Start of Records for processing
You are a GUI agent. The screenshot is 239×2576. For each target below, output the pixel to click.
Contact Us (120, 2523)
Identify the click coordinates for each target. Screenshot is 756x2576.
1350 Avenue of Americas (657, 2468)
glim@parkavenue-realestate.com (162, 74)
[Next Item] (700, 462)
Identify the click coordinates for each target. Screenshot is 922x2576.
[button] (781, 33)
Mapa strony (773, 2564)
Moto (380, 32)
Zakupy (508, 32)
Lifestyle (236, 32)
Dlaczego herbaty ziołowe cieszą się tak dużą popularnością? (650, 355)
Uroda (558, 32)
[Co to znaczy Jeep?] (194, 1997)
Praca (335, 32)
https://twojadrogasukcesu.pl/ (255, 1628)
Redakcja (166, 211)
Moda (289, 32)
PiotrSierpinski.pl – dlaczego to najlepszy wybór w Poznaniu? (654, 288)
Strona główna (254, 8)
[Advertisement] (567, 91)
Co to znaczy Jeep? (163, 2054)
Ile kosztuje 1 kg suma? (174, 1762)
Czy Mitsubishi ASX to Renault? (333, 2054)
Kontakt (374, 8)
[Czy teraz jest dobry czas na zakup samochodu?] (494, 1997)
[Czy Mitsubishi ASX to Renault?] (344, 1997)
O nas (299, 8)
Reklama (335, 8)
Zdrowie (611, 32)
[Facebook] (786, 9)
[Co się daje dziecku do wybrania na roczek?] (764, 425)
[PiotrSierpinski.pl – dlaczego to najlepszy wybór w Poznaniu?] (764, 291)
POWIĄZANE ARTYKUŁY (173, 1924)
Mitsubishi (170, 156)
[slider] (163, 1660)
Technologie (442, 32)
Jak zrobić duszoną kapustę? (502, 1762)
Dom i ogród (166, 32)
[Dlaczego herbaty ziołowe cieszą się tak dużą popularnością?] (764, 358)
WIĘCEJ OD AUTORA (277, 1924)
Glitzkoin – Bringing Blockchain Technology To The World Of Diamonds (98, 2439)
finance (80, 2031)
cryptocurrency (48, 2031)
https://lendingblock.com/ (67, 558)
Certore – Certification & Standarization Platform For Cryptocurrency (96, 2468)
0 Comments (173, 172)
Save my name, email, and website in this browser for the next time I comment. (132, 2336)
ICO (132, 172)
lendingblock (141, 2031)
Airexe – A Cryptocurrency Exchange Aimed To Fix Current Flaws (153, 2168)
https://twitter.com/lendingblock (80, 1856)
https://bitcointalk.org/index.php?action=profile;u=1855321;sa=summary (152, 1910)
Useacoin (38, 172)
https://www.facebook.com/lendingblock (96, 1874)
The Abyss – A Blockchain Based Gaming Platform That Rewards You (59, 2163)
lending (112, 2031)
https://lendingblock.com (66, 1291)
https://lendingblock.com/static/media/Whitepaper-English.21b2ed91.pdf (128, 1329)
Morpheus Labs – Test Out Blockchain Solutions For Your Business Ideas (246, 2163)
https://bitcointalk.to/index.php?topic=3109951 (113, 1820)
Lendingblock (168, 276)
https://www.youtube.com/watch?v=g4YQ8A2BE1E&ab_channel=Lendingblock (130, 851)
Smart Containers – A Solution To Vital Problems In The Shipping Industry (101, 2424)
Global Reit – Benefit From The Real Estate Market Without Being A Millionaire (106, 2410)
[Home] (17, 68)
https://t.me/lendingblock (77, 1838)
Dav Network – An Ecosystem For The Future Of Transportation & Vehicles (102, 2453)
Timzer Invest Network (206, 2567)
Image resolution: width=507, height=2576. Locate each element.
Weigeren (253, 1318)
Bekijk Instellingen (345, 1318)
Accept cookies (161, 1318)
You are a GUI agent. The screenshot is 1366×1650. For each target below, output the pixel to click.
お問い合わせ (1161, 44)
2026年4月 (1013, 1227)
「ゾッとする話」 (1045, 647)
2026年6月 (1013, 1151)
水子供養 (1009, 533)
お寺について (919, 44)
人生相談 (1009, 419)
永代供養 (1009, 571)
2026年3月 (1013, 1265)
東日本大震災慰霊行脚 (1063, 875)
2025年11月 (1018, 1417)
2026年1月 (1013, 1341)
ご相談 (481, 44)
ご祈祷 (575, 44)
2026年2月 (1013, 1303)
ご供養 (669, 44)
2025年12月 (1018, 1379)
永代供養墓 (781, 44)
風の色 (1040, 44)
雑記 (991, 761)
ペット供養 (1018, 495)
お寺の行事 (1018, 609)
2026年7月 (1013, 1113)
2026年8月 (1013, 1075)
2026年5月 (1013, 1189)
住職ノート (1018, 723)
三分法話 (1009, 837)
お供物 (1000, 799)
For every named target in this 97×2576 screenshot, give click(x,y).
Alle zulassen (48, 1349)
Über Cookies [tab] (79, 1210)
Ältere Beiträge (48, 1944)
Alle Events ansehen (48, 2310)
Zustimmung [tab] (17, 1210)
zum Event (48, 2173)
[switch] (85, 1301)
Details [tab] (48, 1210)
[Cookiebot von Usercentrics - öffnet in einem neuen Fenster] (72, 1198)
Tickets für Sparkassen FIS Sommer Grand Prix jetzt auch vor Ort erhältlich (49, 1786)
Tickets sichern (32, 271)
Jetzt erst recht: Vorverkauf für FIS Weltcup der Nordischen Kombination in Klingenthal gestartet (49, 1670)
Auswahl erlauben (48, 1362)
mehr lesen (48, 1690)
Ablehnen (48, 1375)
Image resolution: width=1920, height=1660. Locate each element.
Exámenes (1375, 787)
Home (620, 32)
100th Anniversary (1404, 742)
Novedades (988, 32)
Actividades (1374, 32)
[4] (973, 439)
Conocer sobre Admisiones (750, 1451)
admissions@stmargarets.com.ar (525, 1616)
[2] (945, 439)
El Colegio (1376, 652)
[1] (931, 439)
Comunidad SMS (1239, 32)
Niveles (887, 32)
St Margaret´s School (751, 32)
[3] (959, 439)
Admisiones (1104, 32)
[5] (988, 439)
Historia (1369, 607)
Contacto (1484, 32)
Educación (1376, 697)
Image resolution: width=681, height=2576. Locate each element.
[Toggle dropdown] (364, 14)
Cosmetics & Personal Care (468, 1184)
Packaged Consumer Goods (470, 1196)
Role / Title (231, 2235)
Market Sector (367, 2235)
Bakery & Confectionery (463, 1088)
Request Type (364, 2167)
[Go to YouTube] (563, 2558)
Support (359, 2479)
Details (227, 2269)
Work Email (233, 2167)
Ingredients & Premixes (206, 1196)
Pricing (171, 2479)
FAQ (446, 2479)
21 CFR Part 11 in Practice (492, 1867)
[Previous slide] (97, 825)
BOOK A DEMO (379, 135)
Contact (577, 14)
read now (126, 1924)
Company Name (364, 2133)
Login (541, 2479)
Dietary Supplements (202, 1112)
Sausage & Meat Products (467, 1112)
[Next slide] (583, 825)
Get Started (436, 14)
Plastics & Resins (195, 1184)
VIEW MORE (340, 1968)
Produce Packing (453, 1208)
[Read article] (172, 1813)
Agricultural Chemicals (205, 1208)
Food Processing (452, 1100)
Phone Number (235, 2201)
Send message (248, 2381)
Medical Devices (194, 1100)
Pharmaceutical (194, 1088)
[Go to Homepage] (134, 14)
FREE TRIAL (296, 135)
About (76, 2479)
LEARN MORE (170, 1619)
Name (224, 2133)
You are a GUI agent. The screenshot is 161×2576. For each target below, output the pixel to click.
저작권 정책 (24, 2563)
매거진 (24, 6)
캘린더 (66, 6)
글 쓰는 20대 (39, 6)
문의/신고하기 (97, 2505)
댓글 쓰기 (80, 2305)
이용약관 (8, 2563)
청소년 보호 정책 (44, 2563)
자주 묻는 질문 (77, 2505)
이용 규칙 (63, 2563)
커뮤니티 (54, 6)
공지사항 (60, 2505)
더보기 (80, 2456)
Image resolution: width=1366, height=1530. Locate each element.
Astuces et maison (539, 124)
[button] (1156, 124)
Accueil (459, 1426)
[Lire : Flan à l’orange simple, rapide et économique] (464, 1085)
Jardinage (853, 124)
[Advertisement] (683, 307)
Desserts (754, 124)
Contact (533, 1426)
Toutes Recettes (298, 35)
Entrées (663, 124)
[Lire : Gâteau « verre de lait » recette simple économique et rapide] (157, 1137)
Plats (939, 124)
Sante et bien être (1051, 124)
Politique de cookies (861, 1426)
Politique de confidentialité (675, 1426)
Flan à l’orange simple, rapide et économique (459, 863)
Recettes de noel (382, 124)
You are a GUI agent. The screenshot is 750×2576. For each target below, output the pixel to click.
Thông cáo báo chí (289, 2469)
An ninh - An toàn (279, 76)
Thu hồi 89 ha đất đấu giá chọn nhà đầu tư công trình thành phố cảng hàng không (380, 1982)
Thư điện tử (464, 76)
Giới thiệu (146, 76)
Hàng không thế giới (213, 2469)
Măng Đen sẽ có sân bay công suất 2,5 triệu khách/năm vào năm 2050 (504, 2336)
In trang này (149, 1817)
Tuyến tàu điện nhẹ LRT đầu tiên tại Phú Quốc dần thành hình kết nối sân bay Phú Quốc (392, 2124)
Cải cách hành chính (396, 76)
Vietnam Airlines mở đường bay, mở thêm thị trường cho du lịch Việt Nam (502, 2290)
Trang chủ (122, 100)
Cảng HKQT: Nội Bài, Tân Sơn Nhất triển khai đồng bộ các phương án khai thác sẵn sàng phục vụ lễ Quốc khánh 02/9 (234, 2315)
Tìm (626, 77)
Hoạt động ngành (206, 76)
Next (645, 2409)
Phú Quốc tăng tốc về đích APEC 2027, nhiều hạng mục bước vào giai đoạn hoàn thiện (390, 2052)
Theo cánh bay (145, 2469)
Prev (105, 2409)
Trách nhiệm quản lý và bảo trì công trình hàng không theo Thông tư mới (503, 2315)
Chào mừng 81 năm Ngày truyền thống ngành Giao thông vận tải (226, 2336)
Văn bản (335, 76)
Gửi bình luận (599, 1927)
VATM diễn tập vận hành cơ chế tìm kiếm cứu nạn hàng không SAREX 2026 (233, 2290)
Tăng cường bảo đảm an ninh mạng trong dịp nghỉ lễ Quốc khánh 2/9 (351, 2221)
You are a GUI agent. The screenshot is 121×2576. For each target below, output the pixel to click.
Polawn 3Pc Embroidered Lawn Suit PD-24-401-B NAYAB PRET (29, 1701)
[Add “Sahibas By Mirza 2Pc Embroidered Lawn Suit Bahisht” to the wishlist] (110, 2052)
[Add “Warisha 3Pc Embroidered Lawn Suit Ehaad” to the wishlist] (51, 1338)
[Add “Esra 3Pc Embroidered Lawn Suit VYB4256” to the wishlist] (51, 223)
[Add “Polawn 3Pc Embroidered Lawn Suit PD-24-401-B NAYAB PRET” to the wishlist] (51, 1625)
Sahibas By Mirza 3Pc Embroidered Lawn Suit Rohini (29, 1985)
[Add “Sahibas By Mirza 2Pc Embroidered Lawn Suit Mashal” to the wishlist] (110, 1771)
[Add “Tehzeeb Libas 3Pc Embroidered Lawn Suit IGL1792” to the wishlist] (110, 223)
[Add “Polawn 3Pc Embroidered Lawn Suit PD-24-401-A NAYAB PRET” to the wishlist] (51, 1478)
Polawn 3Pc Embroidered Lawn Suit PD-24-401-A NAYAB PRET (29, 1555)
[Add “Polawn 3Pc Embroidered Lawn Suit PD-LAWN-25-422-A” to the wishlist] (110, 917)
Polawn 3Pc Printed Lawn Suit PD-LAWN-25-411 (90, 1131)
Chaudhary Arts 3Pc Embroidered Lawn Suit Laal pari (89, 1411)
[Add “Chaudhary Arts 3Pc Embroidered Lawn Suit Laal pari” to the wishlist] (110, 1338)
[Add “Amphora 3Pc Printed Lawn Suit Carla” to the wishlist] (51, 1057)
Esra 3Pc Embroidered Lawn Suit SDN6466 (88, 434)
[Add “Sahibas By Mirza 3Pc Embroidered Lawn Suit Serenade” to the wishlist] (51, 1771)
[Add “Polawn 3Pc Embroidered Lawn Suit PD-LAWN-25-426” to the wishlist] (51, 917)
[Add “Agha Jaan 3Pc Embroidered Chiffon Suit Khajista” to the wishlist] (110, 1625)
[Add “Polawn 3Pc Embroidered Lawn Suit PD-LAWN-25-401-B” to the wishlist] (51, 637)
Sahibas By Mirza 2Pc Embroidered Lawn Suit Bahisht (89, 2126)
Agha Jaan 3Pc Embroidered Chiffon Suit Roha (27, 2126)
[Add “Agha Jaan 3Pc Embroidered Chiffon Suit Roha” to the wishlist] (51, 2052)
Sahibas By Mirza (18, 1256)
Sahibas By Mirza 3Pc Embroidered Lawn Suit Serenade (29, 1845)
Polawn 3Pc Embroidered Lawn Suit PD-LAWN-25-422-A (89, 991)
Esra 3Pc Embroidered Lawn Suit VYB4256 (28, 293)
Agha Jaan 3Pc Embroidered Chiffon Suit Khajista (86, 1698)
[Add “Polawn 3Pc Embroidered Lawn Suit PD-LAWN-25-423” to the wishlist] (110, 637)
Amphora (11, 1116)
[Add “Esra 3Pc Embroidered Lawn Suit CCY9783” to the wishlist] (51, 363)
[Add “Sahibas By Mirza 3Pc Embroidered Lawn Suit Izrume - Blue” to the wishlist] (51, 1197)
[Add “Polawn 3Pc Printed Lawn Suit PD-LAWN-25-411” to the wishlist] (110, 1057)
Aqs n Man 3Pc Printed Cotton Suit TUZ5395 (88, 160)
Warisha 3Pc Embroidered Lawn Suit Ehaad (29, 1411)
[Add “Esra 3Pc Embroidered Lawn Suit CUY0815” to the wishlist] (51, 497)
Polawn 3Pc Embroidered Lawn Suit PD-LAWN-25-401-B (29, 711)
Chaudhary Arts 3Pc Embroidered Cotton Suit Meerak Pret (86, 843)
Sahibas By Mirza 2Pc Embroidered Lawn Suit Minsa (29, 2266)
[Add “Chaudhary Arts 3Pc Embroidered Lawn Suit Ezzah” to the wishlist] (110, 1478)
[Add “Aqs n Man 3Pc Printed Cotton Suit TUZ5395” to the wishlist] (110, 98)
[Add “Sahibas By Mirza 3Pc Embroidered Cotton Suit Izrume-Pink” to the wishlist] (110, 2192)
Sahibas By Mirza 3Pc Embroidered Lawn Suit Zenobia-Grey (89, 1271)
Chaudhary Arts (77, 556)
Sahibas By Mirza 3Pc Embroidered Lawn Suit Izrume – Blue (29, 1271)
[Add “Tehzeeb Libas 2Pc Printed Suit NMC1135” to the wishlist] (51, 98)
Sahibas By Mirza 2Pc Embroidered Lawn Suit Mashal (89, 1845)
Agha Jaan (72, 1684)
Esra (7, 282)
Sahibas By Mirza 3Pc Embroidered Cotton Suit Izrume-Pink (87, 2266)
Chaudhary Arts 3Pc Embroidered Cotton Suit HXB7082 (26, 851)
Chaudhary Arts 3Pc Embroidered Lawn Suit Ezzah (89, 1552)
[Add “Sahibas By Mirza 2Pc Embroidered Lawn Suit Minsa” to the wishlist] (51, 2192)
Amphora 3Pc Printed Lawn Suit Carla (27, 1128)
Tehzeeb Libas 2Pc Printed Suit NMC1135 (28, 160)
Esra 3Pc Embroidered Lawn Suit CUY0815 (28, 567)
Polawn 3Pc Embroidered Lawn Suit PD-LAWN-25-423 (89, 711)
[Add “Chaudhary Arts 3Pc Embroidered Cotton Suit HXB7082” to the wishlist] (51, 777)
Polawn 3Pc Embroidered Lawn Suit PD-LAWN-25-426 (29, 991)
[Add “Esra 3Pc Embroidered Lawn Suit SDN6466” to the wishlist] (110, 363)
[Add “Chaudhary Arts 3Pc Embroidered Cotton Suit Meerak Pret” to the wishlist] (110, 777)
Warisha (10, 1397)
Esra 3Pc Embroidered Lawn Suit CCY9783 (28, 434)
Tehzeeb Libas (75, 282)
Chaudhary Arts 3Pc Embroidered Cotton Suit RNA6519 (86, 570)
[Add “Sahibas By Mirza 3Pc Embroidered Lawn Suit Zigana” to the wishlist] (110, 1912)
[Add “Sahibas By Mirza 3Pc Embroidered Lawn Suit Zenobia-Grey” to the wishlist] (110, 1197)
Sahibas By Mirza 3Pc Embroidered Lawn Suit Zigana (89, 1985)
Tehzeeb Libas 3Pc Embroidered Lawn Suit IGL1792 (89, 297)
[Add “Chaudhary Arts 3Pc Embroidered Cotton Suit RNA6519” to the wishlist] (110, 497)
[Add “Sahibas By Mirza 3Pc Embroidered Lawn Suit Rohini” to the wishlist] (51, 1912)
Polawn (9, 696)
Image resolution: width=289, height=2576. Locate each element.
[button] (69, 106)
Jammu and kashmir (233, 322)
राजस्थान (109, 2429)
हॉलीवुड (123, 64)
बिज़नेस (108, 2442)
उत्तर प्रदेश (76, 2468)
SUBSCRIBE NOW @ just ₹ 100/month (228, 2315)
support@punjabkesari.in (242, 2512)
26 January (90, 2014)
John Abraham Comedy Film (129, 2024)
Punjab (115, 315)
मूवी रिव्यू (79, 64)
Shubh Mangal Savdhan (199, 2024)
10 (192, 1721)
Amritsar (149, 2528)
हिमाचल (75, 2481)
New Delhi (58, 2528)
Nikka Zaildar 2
End of Records for processing
What the exercise asks — When a line in the data contains the string "NAYAB", copy that line.

Response —
Polawn 3Pc Embroidered Lawn Suit PD-24-401-B NAYAB PRET (29, 1701)
[Add “Polawn 3Pc Embroidered Lawn Suit PD-24-401-B NAYAB PRET” to the wishlist] (51, 1625)
[Add “Polawn 3Pc Embroidered Lawn Suit PD-24-401-A NAYAB PRET” to the wishlist] (51, 1478)
Polawn 3Pc Embroidered Lawn Suit PD-24-401-A NAYAB PRET (29, 1555)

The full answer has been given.